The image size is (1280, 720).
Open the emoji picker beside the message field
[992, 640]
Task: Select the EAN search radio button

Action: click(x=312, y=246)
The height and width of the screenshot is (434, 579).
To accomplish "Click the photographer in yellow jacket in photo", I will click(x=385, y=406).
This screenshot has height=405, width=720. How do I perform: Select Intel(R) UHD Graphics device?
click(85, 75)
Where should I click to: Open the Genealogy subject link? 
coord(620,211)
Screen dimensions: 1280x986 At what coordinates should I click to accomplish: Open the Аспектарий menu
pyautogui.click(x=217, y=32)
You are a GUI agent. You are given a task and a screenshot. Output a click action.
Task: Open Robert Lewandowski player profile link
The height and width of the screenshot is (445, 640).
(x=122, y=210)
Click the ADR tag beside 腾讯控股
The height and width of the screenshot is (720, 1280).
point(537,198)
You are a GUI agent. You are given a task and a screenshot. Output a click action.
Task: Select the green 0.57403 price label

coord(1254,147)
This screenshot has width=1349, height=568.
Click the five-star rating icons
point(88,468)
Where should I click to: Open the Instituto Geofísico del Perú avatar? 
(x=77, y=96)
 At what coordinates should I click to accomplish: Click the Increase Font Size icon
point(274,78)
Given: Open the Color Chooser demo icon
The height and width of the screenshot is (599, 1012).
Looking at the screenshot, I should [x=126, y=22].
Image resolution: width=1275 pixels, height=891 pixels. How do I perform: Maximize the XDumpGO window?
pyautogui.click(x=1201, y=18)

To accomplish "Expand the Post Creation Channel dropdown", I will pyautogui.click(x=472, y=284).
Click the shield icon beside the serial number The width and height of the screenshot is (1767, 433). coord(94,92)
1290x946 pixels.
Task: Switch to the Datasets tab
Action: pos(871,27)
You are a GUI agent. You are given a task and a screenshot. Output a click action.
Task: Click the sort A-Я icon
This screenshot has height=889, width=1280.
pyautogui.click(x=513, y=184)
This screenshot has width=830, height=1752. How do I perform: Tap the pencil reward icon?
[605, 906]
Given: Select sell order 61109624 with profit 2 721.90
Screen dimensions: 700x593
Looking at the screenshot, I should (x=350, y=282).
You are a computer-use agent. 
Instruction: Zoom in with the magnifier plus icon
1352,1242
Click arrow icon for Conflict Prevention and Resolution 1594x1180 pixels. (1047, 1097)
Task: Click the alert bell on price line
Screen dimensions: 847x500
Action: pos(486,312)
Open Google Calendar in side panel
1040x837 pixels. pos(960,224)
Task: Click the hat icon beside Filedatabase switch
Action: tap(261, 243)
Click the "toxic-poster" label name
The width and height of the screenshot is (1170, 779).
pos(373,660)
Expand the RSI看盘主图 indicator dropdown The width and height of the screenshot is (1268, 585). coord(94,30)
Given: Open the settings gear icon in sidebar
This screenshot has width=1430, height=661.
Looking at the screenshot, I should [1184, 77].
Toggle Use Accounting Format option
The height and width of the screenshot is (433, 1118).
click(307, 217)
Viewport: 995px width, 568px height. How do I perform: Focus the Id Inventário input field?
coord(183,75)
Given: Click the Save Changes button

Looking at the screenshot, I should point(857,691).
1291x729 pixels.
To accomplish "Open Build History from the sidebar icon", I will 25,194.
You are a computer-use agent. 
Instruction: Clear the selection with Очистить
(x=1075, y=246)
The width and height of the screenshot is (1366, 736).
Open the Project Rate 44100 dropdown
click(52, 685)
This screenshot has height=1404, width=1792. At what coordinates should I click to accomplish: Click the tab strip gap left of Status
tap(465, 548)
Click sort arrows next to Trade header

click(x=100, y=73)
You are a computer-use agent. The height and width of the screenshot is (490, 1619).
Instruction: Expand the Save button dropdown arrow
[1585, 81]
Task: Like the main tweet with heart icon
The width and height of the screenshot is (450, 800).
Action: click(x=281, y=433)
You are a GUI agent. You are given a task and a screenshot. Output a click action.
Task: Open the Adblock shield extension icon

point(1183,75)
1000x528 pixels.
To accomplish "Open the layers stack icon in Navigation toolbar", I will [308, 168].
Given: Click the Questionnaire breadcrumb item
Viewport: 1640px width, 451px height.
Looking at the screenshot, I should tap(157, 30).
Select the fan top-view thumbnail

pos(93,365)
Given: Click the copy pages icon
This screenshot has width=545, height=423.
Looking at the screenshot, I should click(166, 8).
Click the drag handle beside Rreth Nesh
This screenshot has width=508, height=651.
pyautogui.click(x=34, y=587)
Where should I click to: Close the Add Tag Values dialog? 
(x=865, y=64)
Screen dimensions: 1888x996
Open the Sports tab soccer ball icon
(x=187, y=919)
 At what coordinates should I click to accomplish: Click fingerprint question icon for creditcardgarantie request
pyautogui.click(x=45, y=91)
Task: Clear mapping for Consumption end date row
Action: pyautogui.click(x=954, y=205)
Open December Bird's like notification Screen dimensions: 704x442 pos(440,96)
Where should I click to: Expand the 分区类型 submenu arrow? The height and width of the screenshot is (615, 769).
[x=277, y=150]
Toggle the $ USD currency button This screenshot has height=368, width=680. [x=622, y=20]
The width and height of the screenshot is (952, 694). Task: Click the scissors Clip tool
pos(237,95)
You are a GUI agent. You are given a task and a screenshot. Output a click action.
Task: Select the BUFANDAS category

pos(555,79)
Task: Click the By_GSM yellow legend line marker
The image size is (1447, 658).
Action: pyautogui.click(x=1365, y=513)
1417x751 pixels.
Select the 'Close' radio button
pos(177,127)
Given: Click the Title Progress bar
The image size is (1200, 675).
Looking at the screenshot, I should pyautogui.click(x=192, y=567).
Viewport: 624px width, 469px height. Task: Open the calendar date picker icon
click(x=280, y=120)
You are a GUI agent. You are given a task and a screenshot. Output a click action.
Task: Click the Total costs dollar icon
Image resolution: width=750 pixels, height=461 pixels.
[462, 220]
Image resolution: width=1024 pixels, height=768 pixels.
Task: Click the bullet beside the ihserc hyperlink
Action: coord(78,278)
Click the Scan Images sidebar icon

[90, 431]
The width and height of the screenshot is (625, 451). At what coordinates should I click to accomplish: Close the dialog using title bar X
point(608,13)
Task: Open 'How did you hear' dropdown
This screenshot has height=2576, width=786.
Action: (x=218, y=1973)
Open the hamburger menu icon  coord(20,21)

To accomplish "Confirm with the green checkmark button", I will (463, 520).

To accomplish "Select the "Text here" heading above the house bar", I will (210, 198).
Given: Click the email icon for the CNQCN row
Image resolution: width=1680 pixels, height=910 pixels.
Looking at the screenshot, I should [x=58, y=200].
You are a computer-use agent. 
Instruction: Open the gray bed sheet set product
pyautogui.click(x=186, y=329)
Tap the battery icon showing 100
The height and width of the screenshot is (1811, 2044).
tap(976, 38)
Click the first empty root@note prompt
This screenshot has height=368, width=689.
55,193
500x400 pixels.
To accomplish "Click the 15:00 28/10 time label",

▶ [What the exercise asks]: Each entry above is to be copied out exactly.

▶ [Task response]:
The image size is (1280, 720).
Open the emoji picker beside the message field
[992, 640]
Task: Select the EAN search radio button

Action: click(x=312, y=246)
The height and width of the screenshot is (434, 579).
To accomplish "Click the photographer in yellow jacket in photo", I will click(x=385, y=406).
This screenshot has height=405, width=720. How do I perform: Select Intel(R) UHD Graphics device?
click(85, 75)
Where should I click to: Open the Genealogy subject link? 
coord(620,211)
Screen dimensions: 1280x986 At what coordinates should I click to accomplish: Open the Аспектарий menu
pyautogui.click(x=217, y=32)
You are a GUI agent. You are given a task and a screenshot. Output a click action.
Task: Open Robert Lewandowski player profile link
The height and width of the screenshot is (445, 640).
(x=122, y=210)
Click the ADR tag beside 腾讯控股
The height and width of the screenshot is (720, 1280).
point(537,198)
You are a GUI agent. You are given a task and a screenshot. Output a click action.
Task: Select the green 0.57403 price label

coord(1254,147)
This screenshot has width=1349, height=568.
Click the five-star rating icons
point(88,468)
Where should I click to: Open the Instituto Geofísico del Perú avatar? 
(x=77, y=96)
 At what coordinates should I click to accomplish: Click the Increase Font Size icon
point(274,78)
Given: Open the Color Chooser demo icon
The height and width of the screenshot is (599, 1012).
Looking at the screenshot, I should [x=126, y=22].
Image resolution: width=1275 pixels, height=891 pixels. How do I perform: Maximize the XDumpGO window?
pyautogui.click(x=1201, y=18)

To accomplish "Expand the Post Creation Channel dropdown", I will pyautogui.click(x=472, y=284).
Click the shield icon beside the serial number The width and height of the screenshot is (1767, 433). coord(94,92)
1290x946 pixels.
Task: Switch to the Datasets tab
Action: pos(871,27)
You are a GUI agent. You are given a task and a screenshot. Output a click action.
Task: Click the sort A-Я icon
This screenshot has height=889, width=1280.
pyautogui.click(x=513, y=184)
This screenshot has width=830, height=1752. How do I perform: Tap the pencil reward icon?
[605, 906]
Given: Select sell order 61109624 with profit 2 721.90
Screen dimensions: 700x593
Looking at the screenshot, I should (x=350, y=282).
You are a computer-use agent. 
Instruction: Zoom in with the magnifier plus icon
1352,1242
Click arrow icon for Conflict Prevention and Resolution 1594x1180 pixels. (1047, 1097)
Task: Click the alert bell on price line
Screen dimensions: 847x500
Action: pos(486,312)
Open Google Calendar in side panel
1040x837 pixels. pos(960,224)
Task: Click the hat icon beside Filedatabase switch
Action: tap(261, 243)
Click the "toxic-poster" label name
The width and height of the screenshot is (1170, 779).
pos(373,660)
Expand the RSI看盘主图 indicator dropdown The width and height of the screenshot is (1268, 585). coord(94,30)
Given: Open the settings gear icon in sidebar
This screenshot has width=1430, height=661.
Looking at the screenshot, I should [1184, 77].
Toggle Use Accounting Format option
The height and width of the screenshot is (433, 1118).
click(307, 217)
Viewport: 995px width, 568px height. How do I perform: Focus the Id Inventário input field?
coord(183,75)
Given: Click the Save Changes button

Looking at the screenshot, I should point(857,691).
1291x729 pixels.
To accomplish "Open Build History from the sidebar icon", I will 25,194.
You are a computer-use agent. 
Instruction: Clear the selection with Очистить
(x=1075, y=246)
The width and height of the screenshot is (1366, 736).
Open the Project Rate 44100 dropdown
click(52, 685)
This screenshot has height=1404, width=1792. At what coordinates should I click to accomplish: Click the tab strip gap left of Status
tap(465, 548)
Click sort arrows next to Trade header

click(x=100, y=73)
You are a computer-use agent. The height and width of the screenshot is (490, 1619).
Instruction: Expand the Save button dropdown arrow
[1585, 81]
Task: Like the main tweet with heart icon
The width and height of the screenshot is (450, 800).
Action: click(x=281, y=433)
You are a GUI agent. You are given a task and a screenshot. Output a click action.
Task: Open the Adblock shield extension icon

point(1183,75)
1000x528 pixels.
To accomplish "Open the layers stack icon in Navigation toolbar", I will [308, 168].
Given: Click the Questionnaire breadcrumb item
Viewport: 1640px width, 451px height.
Looking at the screenshot, I should tap(157, 30).
Select the fan top-view thumbnail

pos(93,365)
Given: Click the copy pages icon
This screenshot has width=545, height=423.
Looking at the screenshot, I should click(166, 8).
Click the drag handle beside Rreth Nesh
This screenshot has width=508, height=651.
pyautogui.click(x=34, y=587)
Where should I click to: Close the Add Tag Values dialog? 
(x=865, y=64)
Screen dimensions: 1888x996
Open the Sports tab soccer ball icon
(x=187, y=919)
 At what coordinates should I click to accomplish: Click fingerprint question icon for creditcardgarantie request
pyautogui.click(x=45, y=91)
Task: Clear mapping for Consumption end date row
Action: pyautogui.click(x=954, y=205)
Open December Bird's like notification Screen dimensions: 704x442 pos(440,96)
Where should I click to: Expand the 分区类型 submenu arrow? The height and width of the screenshot is (615, 769).
[x=277, y=150]
Toggle the $ USD currency button This screenshot has height=368, width=680. [x=622, y=20]
The width and height of the screenshot is (952, 694). Task: Click the scissors Clip tool
pos(237,95)
You are a GUI agent. You are given a task and a screenshot. Output a click action.
Task: Select the BUFANDAS category

pos(555,79)
Task: Click the By_GSM yellow legend line marker
The image size is (1447, 658).
Action: pyautogui.click(x=1365, y=513)
1417x751 pixels.
Select the 'Close' radio button
pos(177,127)
Given: Click the Title Progress bar
The image size is (1200, 675).
Looking at the screenshot, I should pyautogui.click(x=192, y=567).
Viewport: 624px width, 469px height. Task: Open the calendar date picker icon
click(x=280, y=120)
You are a GUI agent. You are given a task and a screenshot. Output a click action.
Task: Click the Total costs dollar icon
Image resolution: width=750 pixels, height=461 pixels.
[462, 220]
Image resolution: width=1024 pixels, height=768 pixels.
Task: Click the bullet beside the ihserc hyperlink
Action: coord(78,278)
Click the Scan Images sidebar icon

[90, 431]
The width and height of the screenshot is (625, 451). At what coordinates should I click to accomplish: Close the dialog using title bar X
point(608,13)
Task: Open 'How did you hear' dropdown
This screenshot has height=2576, width=786.
Action: (x=218, y=1973)
Open the hamburger menu icon  coord(20,21)

To accomplish "Confirm with the green checkmark button", I will (463, 520).

To accomplish "Select the "Text here" heading above the house bar", I will (210, 198).
Given: Click the email icon for the CNQCN row
Image resolution: width=1680 pixels, height=910 pixels.
Looking at the screenshot, I should [x=58, y=200].
You are a computer-use agent. 
Instruction: Open the gray bed sheet set product
pyautogui.click(x=186, y=329)
Tap the battery icon showing 100
The height and width of the screenshot is (1811, 2044).
tap(976, 38)
Click the first empty root@note prompt
This screenshot has height=368, width=689.
55,193
500x400 pixels.
To accomplish "Click the 15:00 28/10 time label",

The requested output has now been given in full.